Adrià Budry Carbó, le 4 décembre 2024

© Tommy Trenchard / Panos Pictures

«Erase - All ConsultCo». La note a été écrite à la main dans un cahier. Chez Trafigura, quelqu’un vient de lancer l’opération grand nettoyage. Et celui que l’on surnomme «Mr Non-Compliant», pour son habileté à faire «des choses qui ne pouvaient être faites en interne du groupe», s’apprête à s’exécuter. Depuis sa discrète fiduciaire de la rue de la Croix d’Or à Genève, il est responsable de la comptabilité occulte de la maison de négoce, celle des commissions. 

Le «contrôleur» doit parfois aussi effacer les traces de son travail, comme l’atteste cette note trouvée par la police judiciaire fédérale lors de la perquisition de la fiduciaire. Ici, les données relatives à une société offshore – ConsultCo Trading Ltd., utilisée par T.P., un ancien employé de Trafigura (1995-2002) devenu son intermédiaire, pour verser des pots-de-vin présumés, entre 2009 et 2011, à un haut fonctionnaire angolais en échange de contrats favorables. 

Les cadres de Trafigura sont sous pression.
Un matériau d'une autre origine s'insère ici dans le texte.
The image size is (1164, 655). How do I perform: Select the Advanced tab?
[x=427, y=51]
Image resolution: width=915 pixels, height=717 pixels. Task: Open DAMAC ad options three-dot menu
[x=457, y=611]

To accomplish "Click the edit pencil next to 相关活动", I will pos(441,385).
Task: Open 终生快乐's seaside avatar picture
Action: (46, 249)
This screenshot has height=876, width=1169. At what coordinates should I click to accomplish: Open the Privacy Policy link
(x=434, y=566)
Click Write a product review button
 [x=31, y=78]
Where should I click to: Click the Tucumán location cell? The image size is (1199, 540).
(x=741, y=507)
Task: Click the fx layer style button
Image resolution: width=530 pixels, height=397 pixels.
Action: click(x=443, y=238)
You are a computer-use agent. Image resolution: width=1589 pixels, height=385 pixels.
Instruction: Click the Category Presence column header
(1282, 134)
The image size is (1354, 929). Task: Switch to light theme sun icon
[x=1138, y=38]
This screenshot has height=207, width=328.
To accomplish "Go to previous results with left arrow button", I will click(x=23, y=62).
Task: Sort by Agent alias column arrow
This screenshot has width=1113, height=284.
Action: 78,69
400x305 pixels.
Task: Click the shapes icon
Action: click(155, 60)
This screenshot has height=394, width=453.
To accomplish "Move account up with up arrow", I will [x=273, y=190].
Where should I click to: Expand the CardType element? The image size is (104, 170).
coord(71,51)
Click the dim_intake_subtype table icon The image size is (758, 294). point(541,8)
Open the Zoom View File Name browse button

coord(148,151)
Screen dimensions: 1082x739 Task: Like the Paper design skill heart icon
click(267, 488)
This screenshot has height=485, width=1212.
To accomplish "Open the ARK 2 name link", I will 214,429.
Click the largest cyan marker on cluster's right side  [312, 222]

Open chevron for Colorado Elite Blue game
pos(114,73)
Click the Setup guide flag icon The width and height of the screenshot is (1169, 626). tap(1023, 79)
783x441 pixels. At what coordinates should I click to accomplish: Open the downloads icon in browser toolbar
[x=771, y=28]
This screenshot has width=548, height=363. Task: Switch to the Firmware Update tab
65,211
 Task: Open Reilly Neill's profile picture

Depuis l’arrestation de Mariano Marcondes Ferraz au Brésil en 2016, l’étau ne cesse de se resserrer. En échange d’une réduction de sa peine de 10 ans de prison, l’ancien cadre de Trafigura passe aux aveux. Il admet que des pots-de-vin ont été versés pour le compte de la maison de négoce dans le cadre du scandale Petrobras, mais également en Angola. Le Ministère public de la Confédération (MPC) ouvre une enquête en juillet 2020. La police judiciaire fédérale procède à plusieurs perquisitions dans les bureaux de Trafigura et de deux autres sociétés (avril et septembre 2021) ainsi que dans ceux de la fiduciaire de «Mr Non-Compliant» (septembre 2022). 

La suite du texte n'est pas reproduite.